Christianity,  Essays

Reflections on Marilynne Robinson’s essays

By the standards of my generation, all my life I have gone to church with a kind of persistence, as I do to this day. Once recently I found myself traveling all night to be home in time for church, and it occurred to me to consider in what spirit or out of what need I would do such a thing. My tradition does not encourage the idea that God would find any merit in it. I go to church for my own gratification, which is intense, though it had never occurred to me before to try to describe it to myself.

The essence of it, certainly, is the Bible, toward which I do not feel in any degree proprietary, with which after long and sometimes assiduous attention I am not familiar. I believe the entire hyptertrophic bookishness of my life arose directly out of my exposure, among modest Protestant solemnities of music and flowers, to the language of Scripture. Therefore, I know many other books very well and I flatter myself that I understand them — even books by people like Augustine and Calvin. But I do not understand the Bible. I study theology as one would watch a solar eclipse in a shadow. In church, the devout old custom persists of merely repeating verses, one or another luminous fragment, a hymn before and a hymn afterward. By grace of my abiding ignorance, it is always new to me. I am never not instructed. (Marilynne Robinson)

I don’t have a complete book review this week. I’ve been reading — and rereading, and mulling over — Marilynne Robinson’s Death of Adam: Essays on Modern Thought. The passage above is taken from her essay “Psalm Eight,” and it captures an aspect of my own experience I’ve never put into words — and wouldn’t ever manage to with such delicacy. The Bible is, for me too, “always new.” I have a strong inner resistance to any proposition that purports to be the final, definitive reading of this or that passage.

Just this week, when I was drying my youngest’s hair, she asked, “Do I have to go to Sunday school tomorrow?”

“Why don’t you want to go to Sunday school?” I asked, thinking I’d hear that there was too much writing or something like that.

“I already know all those stories,” she said. “I know all about the Bible. I’ve heard all those stories before.”

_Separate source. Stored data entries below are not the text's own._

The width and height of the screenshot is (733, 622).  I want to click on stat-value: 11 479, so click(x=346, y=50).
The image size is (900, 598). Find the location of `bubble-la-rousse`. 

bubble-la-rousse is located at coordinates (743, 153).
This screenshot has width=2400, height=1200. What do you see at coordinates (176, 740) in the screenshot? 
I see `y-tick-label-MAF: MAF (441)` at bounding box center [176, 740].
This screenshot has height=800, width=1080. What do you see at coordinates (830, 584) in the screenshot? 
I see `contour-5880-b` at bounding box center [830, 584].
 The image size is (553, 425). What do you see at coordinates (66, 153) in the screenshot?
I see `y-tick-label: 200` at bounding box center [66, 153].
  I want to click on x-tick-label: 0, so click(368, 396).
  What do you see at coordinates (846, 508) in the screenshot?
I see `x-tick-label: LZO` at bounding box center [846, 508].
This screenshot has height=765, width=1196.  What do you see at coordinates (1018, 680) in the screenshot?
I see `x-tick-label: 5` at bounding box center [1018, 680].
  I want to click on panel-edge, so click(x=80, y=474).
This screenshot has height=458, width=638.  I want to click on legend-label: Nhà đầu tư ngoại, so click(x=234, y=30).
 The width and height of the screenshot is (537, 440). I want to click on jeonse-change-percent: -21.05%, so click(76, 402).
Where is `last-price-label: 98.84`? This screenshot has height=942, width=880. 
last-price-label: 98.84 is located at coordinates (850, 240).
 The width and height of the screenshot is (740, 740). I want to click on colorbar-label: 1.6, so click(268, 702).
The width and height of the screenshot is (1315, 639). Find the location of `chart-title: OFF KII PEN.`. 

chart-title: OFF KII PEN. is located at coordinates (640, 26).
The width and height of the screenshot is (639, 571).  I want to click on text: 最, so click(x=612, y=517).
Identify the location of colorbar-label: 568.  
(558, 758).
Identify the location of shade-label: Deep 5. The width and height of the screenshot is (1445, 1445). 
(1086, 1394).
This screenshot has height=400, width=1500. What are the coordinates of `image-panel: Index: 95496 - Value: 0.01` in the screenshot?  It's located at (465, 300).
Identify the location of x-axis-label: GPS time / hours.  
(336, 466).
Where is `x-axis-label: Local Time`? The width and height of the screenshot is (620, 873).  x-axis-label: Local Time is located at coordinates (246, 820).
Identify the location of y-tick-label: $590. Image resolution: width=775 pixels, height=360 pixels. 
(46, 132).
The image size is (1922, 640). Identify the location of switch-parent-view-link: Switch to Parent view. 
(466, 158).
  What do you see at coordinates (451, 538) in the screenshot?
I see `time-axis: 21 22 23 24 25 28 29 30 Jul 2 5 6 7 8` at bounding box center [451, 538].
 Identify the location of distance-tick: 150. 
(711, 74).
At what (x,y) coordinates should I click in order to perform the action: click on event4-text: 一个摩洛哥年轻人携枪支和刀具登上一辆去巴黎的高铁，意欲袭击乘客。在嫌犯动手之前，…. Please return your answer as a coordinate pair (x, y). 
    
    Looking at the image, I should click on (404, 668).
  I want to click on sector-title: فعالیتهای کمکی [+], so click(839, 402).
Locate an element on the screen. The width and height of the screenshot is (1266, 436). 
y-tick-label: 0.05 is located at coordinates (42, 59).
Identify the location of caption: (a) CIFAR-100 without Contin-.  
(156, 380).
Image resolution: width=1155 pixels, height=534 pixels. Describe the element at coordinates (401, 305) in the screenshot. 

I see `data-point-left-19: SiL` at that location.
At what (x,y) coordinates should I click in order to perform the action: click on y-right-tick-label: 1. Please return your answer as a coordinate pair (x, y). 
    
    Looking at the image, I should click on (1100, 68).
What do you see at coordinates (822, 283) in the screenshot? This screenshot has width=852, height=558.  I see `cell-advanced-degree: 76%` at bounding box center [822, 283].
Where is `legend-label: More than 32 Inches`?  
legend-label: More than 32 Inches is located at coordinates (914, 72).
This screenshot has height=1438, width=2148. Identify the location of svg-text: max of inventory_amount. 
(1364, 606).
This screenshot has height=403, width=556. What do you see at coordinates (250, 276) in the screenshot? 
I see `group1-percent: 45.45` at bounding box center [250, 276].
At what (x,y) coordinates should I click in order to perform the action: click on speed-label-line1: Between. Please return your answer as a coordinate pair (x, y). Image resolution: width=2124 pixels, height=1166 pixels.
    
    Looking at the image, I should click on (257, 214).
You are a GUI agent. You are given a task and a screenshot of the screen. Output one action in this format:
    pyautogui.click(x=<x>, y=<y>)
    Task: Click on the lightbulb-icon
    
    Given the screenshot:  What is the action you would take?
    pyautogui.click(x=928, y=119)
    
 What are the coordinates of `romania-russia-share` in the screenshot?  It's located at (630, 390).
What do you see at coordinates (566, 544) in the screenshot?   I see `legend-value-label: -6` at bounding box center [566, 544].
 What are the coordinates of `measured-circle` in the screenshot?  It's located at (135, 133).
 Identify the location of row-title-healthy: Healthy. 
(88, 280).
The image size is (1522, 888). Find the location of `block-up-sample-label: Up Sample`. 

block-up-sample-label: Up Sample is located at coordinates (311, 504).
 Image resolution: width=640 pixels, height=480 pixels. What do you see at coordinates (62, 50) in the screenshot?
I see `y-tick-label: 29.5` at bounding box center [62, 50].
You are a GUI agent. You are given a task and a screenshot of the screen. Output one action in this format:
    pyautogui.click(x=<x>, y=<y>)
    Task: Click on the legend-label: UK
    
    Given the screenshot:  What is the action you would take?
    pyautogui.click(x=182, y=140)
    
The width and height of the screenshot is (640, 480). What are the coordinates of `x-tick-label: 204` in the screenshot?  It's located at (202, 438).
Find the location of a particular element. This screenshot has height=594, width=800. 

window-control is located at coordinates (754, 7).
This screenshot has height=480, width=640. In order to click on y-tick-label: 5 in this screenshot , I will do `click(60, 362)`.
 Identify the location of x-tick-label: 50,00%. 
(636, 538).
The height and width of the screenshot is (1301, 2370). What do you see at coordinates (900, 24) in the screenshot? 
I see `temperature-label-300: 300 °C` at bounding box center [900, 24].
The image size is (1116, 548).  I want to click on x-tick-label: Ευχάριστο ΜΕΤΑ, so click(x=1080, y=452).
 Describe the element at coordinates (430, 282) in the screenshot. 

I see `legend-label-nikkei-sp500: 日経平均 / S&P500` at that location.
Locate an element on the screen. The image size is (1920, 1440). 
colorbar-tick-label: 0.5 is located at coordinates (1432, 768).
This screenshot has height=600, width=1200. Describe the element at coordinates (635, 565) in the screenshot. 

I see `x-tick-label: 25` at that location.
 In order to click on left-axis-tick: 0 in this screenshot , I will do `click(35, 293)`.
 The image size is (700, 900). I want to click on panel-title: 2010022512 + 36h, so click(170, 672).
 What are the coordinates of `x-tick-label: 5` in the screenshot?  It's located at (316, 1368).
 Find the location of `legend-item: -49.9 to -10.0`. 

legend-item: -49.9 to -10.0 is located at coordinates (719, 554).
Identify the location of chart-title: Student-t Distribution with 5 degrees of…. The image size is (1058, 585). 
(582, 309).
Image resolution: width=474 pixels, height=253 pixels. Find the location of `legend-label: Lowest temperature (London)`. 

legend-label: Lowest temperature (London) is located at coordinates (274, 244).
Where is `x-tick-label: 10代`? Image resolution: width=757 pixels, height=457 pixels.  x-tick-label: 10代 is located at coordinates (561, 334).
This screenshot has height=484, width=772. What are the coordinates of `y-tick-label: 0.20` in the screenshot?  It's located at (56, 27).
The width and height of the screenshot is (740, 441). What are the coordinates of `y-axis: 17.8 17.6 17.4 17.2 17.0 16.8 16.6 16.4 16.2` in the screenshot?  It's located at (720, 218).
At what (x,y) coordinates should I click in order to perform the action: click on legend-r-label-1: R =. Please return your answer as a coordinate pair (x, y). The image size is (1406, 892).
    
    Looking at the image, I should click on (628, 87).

Obviously it led into an interesting conversation (not for the first time) about how if the Bible is God’s word, it will speak new things to us every time we read it. I’ve been rereading it myself for years now. And in all fairness, this multidimensional quality is not confined to the Bible, but is a feature of all books. Rereading any text yields new things. But there is a uniqueness to the Bible among all books. Maybe it’s in the nature of its revelation — its truthfulness, its total unexpectedness, its relevance, its ability to speak to personal, inner depths. Add in its literary pervasiveness as a source of so many motifs and themes in western thought, though this is something incidental, something about how people have responded to the Bible rather than something integral to the text.

In “Psalm Eight,” Marilynne Robinson combines a reflection on some aspects of her own spiritual experience with her knowledge of the art of narrative to propose a way of reading the Bible that makes sense to me. She suggests that it is like a seed, in which stories fall like “possibility in a sleeve of limitation” on the rich or stony ground of our temporal experience.

Over the course of the essay she looks at the resurrection narratives, suggesting that they are probably not written to provide documentary proof, but to preserve likeness. There is too much evidence that resurrection would not have been seen as all that incredible to the original audience, she explains. The stories are written as “portraiture” — as a depiction of how Jesus’ resurrection was unique among other such events. Thus the differences in the gospel accounts fade, and what is striking is their agreement on certain things. But she also points out how even those narratives show Jesus recalling the old stories of Scripture — echoing past stories and motifs. “What is eternal must always be complete,” she concludes, “So it is possible to imagine that time was created in order that there might be narrative — event, sequence and causation, ignorance and error, retribution, atonement.” Even Jesus himself reveals who he is using Scripture, in which God laid the groundwork for his entry into the temporal world, and gave us the terms to recognize him.

One of my favorite parts of the essay is where Robinson remembers the way her relatives gave her “Presbyterianism taught in parables.”

God spoke to Moses from a burning bush, Pharoah dreamed a dream of famine, Jesus said, Take up your bed and walk. We drew or colored pictures of these events, which were, I think, never explained to us. No intrusion on the strangeness of these tales was ever made. It was as if some old relative had walked me down to the lake knowing an imperious whim of heaven had made it a sea of gold and glass, and had said, This is a fine evening, and walked me home again. I am convinced that it was all this reticence, in effect this esotericism, that enthralled me.

What a wonderful caution against over-instructing our children in what this or that Bible story “really means.” Give them the stories. Plant the seeds. Then let them flourish forever in the different seasons of our children’s lives.

I find this idea of Scripture, and our own experience, as eternal truth broken down and mapped out in the temporal language of stories, very satisfying. It appeals to me both as someone resistant to final conclusions about passages of Scripture, and as someone story-loving by nature. But Robinson’s working-out of her thought is far more complete and poetic than my attempt to portray here. My purpose in writing about it is to give a small glimpse of the experience of reading this book, one that requires me to linger in its pages for awhile longer.